Phil Testa took over the Philadelphia Family from the murdered Angelo Bruno in 1981, and his own death marked the beginning of the four-year Philadelphia Mafia War that led to 30 mobsters being killed.

So how did he get such a weird nickname? Did he walk like a chicken? Did he lay eggs?

No, his father actually worked in a poultry business and Philip himself coincidentally suffered from a pockmarked face.


Pete “The Crumb” Caprio

Pete "The Crumb" Caprio

Another member of the Philly mob was Pete Caprio who became a made man in 1982 just after Nicky Scarfo took over from Philip Testa. He was a feared and respected capo and hitman who ended up turning government informant and eventually went into the Witness Protection Program.

Moving onto his nickname, the Crumb. Where did it come from?

Supposedly the mobster reportedly kept a disgusting house and always made a mess, leading to the nickname “The Crumb”

Thanks to Tairon Sims on Facebook for the information.


Jackie “The Kid” Giacolone

Jackie -The Kid- Giacolone

Finally, and we are sure there are hundreds more that we could have included! We come to “The Kid”.

Jackie Giacolone is the second Detroit Syndicate mobster on our list and is the current reputed boss of the family since the 2014 death of Giacomo Tocco. He is also the son of Vito Giacalone and nephew of Anthony Giacalone. Jackie despite being the mob boss has kept himself virtually invisible, but his nickname still bring up talks on why he was given it.

“The Kid” hates his moniker because his Uncle gave it to him as a youngster because Jackie loved western movies, especially Billy The Kid.

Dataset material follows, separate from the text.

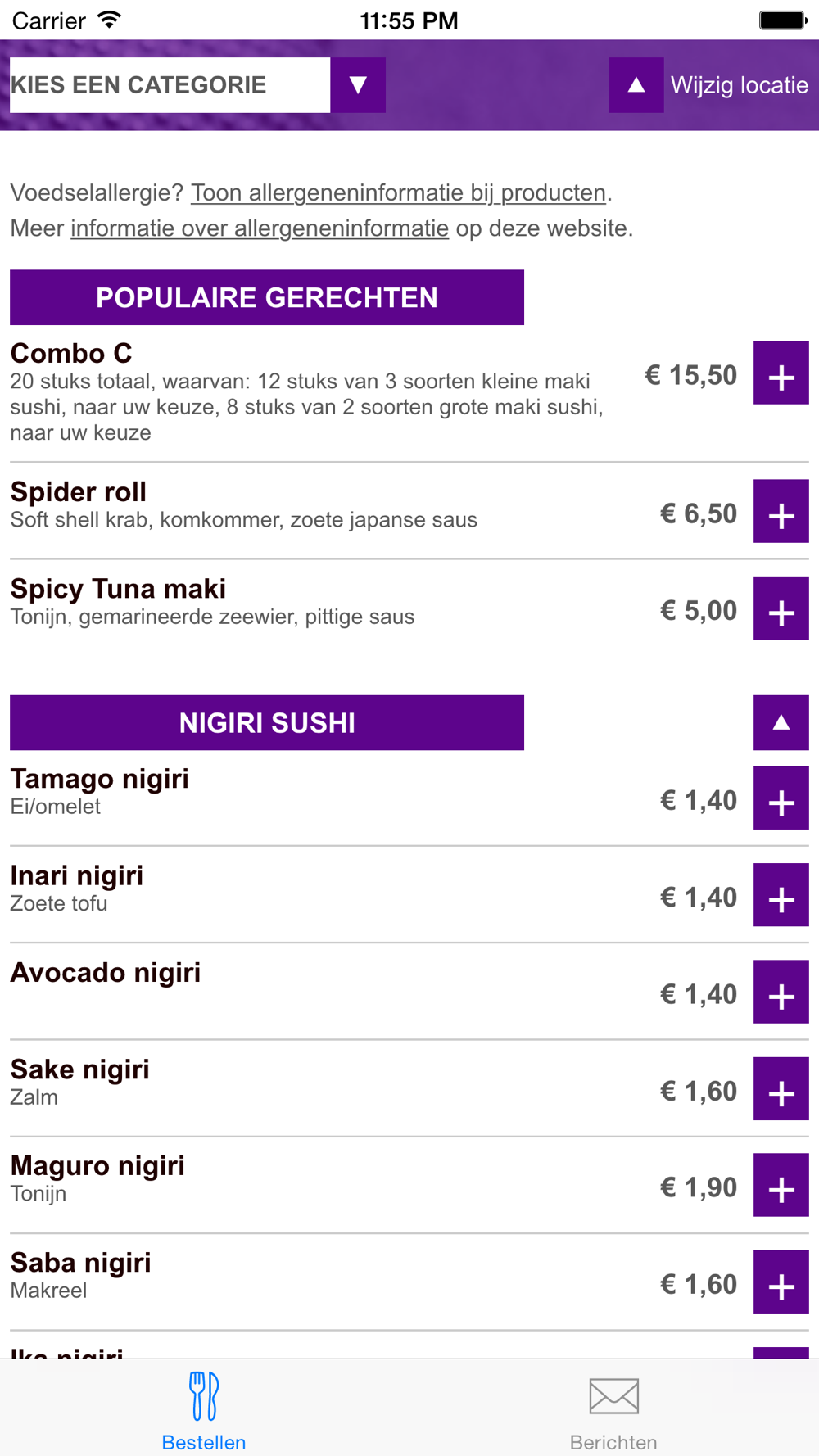Add Avocado nigiri with plus icon

(x=781, y=992)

Venero “Benny Eggs” Mangano

Venero "Benny Eggs" Mangano

Venero Mangano was the underboss in the Genvoese Family who was released from prison in 2006 for a 15 year spell behind bars for extortion. Mangano turns 96 years old in 2017, and is related to the former Gambino Crime Family mob boss Vincent Mangano, and his brother Philip Mangano both of who were presumed murdered by Albert Anastasia and the Murder Inc crew.

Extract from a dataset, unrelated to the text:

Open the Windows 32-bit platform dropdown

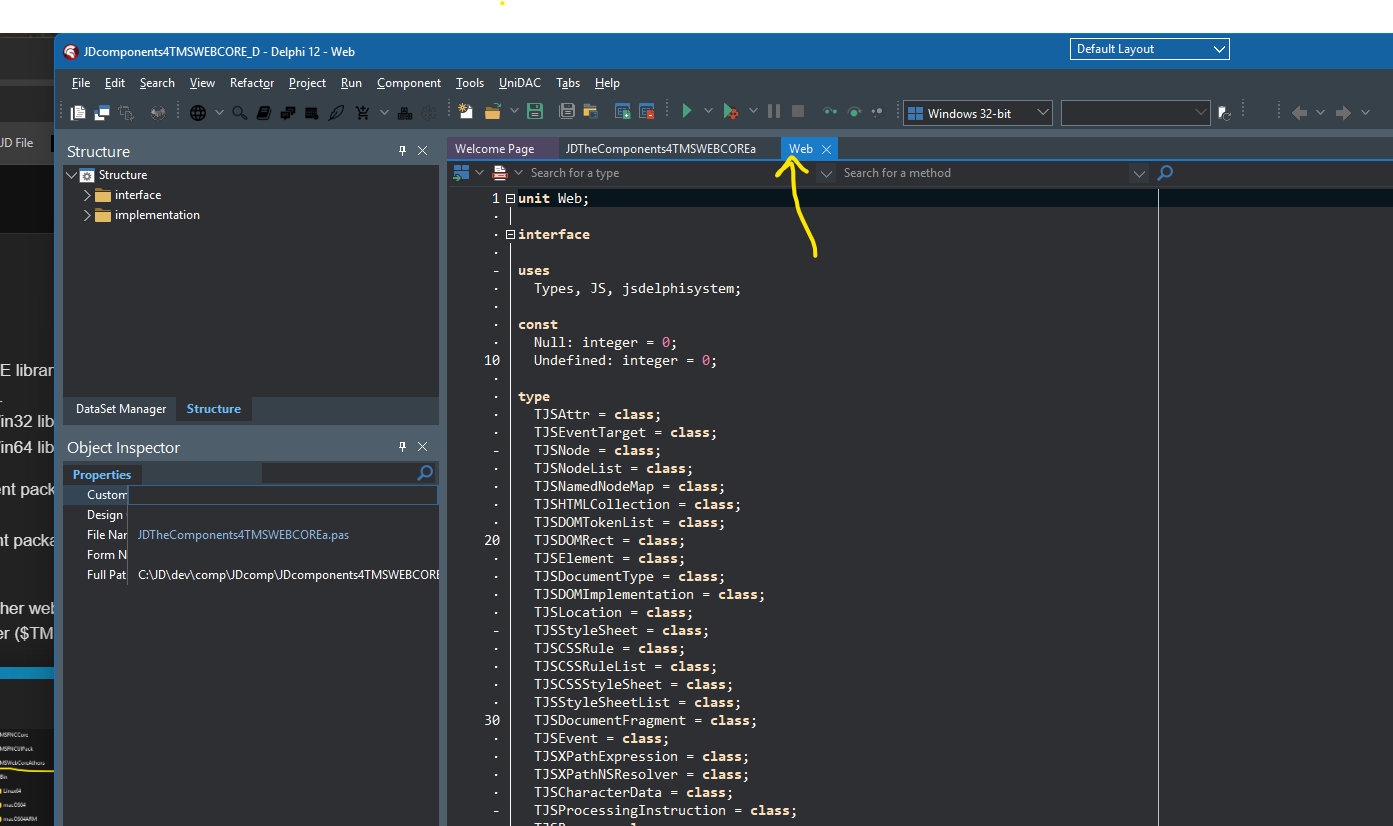point(1042,113)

Benny Eggs is a strange nickname and it wasn’t given to him by the press, other mobsters or law officials.

The nickname “Benny Eggs” came from his mother running an egg farm.


Jake “Greasy Thumb” Guzik

Jake "Greasy Thumb" Guzik

Jake Guzik was a major part of the Chicago Outfit during the early years. He was also said to have saved Al Capone’s life in the 1920’s when he overheared a murder plot against him, and informed the Big Shot. It was this that helped ally him with the Outfit. He was the financial mastermind behind the family, and trusted legal advisor who mixed with all the big names of that era.

The nickname Greasy Thumb was actually given to him because he paid off policemen & politicians for the Outfit, he was a political greaser.


Harry “The Hunchback” Riccobene

Harry "The Hunchback" Riccobene
Finally, our 20th entry is Harry Riccobene who saw many a friend and family members murdered during the Philly mob war, and bloody Nicky Scarfo reign. Harry was a high-ranking member of the family that became made into the family back in 1927, he decided to go up against Scarfo after he saw the unsanctioned hit on Angelo Bruno, followed by the nail bomb event on Philip Testa.

As for his nickname, The Hunchback, well its straight-forward really, he suffered from a birth defect that earned him the moniker “The Hunchback” or “Harry The Hump”.